INSTRUCTION. Copy each of the rows below word for word, leaving out the pictures.

LISTED RECORDS.
┌──

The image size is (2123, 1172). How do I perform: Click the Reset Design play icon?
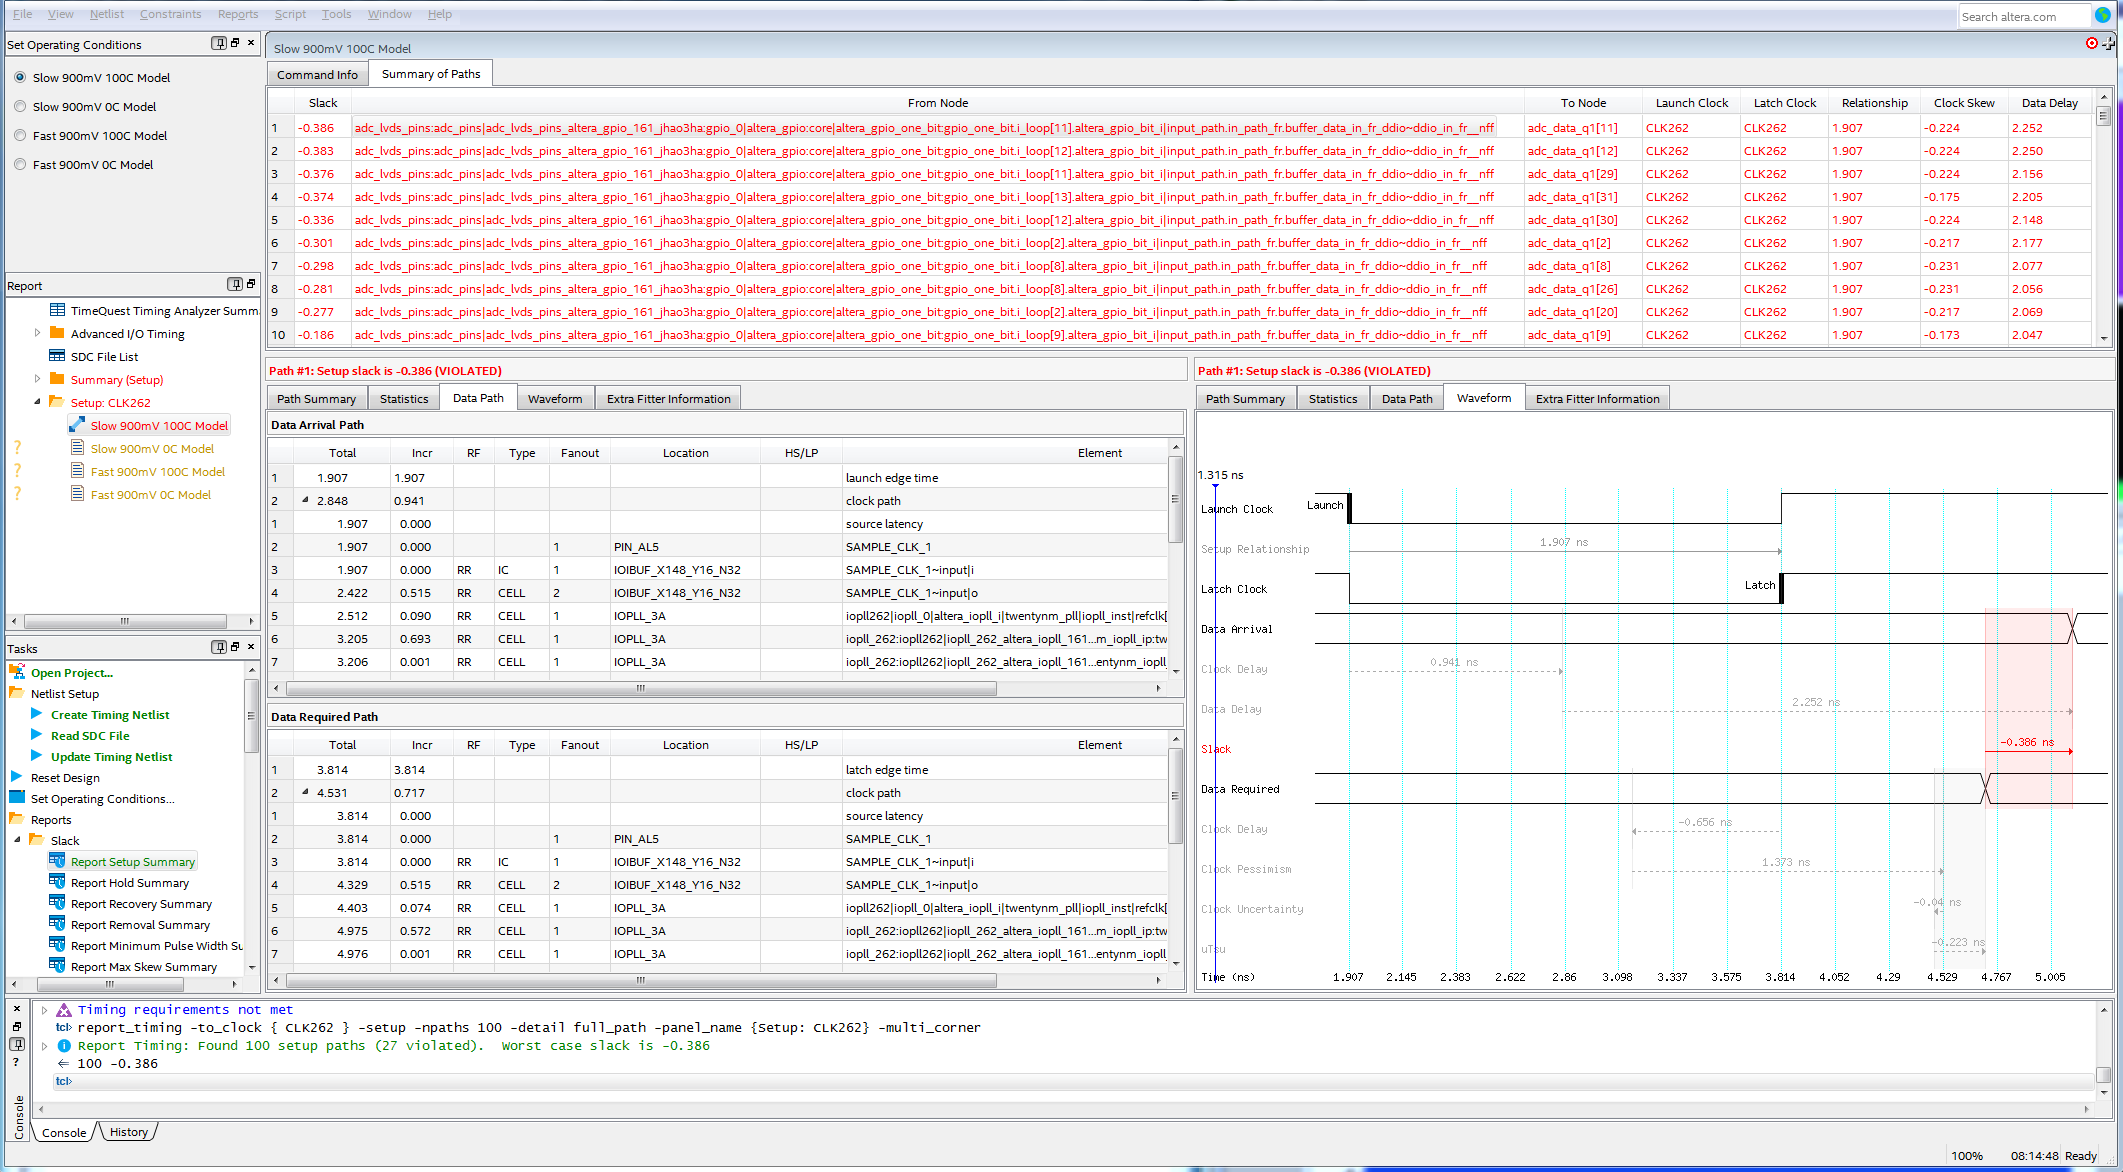point(17,777)
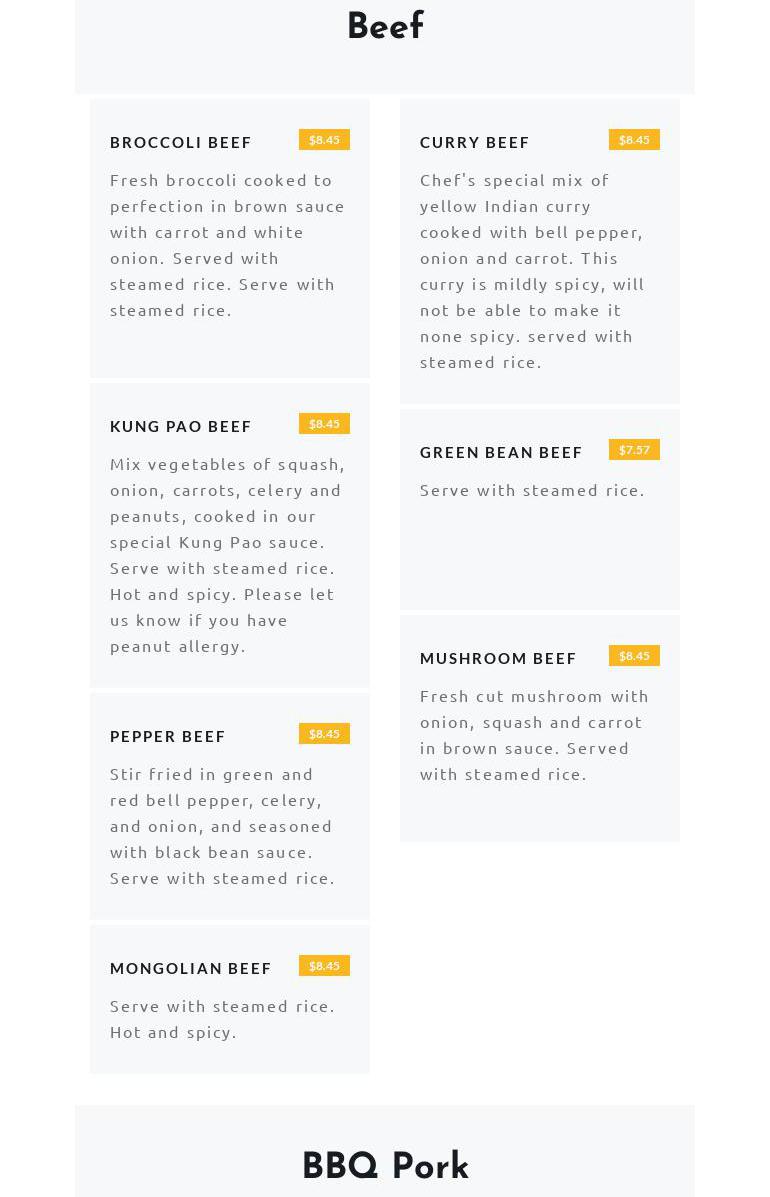The height and width of the screenshot is (1197, 770).
Task: Click the BBQ Pork section heading
Action: click(x=385, y=1167)
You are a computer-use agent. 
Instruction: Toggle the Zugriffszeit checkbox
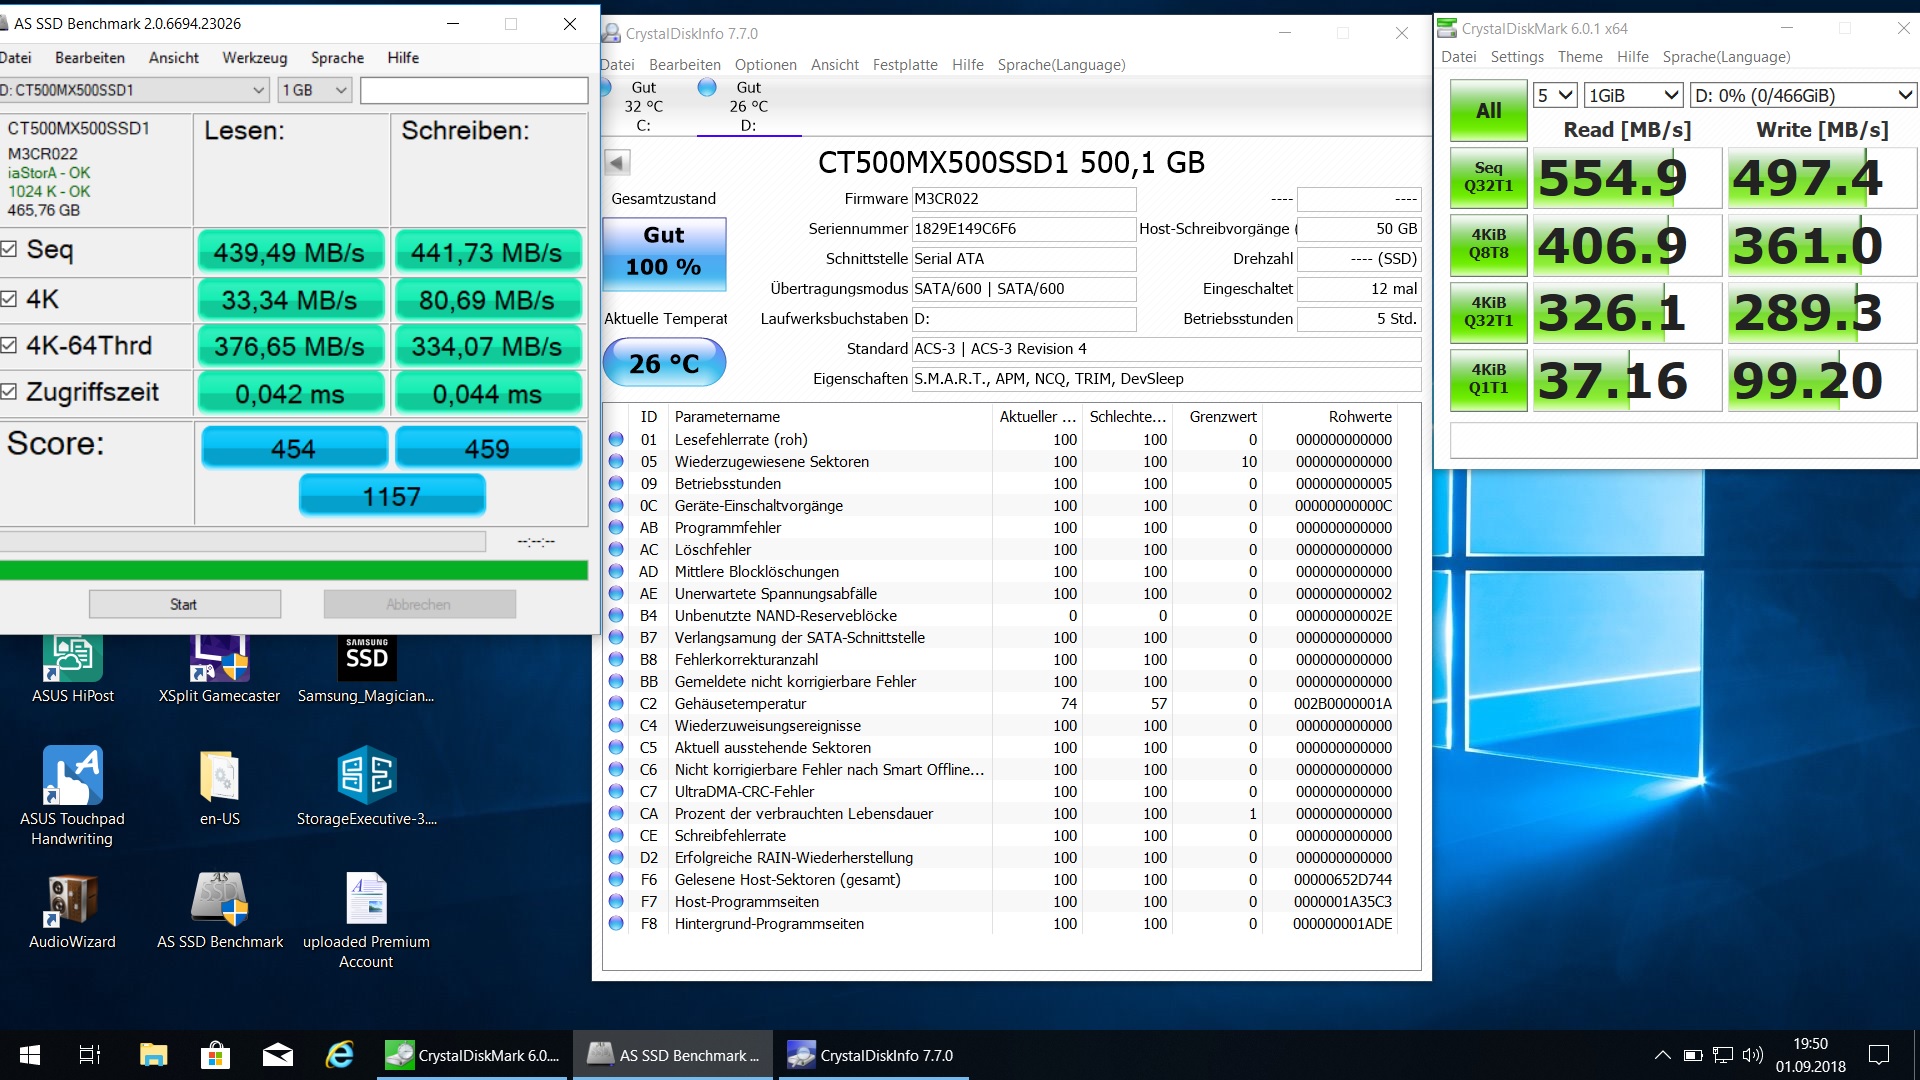tap(9, 392)

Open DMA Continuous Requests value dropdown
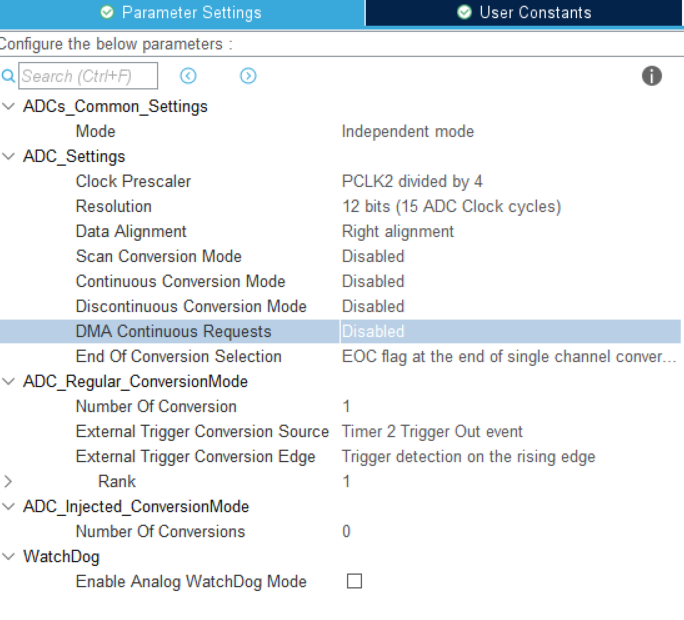point(510,332)
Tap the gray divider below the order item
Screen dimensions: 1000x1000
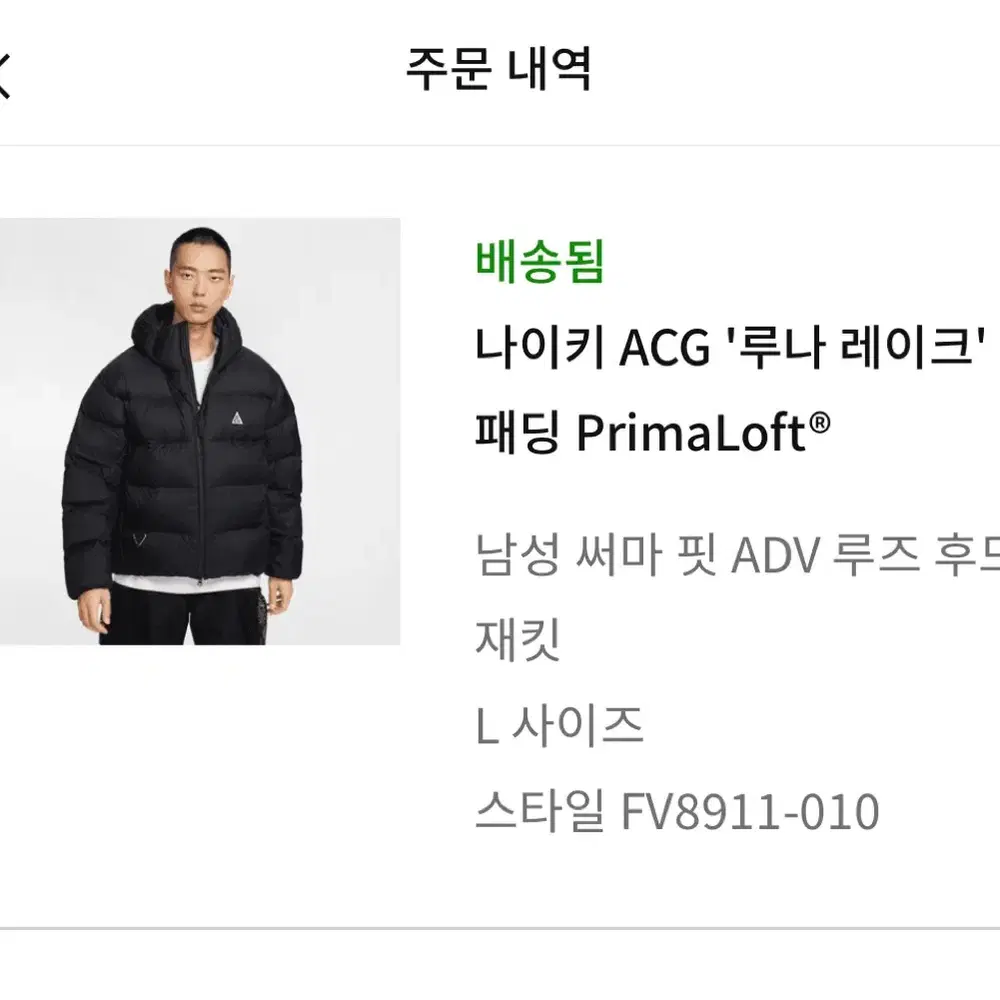pyautogui.click(x=500, y=929)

└──

WORKED ANSWER.
The image size is (2123, 1172). How do I perform: Click the Reset Design play icon?
point(17,777)
The height and width of the screenshot is (1197, 770).
Task: Click the BBQ Pork section heading
Action: click(x=385, y=1167)
You are a computer-use agent. 
Instruction: Toggle the Zugriffszeit checkbox
tap(9, 392)

Open DMA Continuous Requests value dropdown
point(510,332)
Tap the gray divider below the order item
Screen dimensions: 1000x1000
pyautogui.click(x=500, y=929)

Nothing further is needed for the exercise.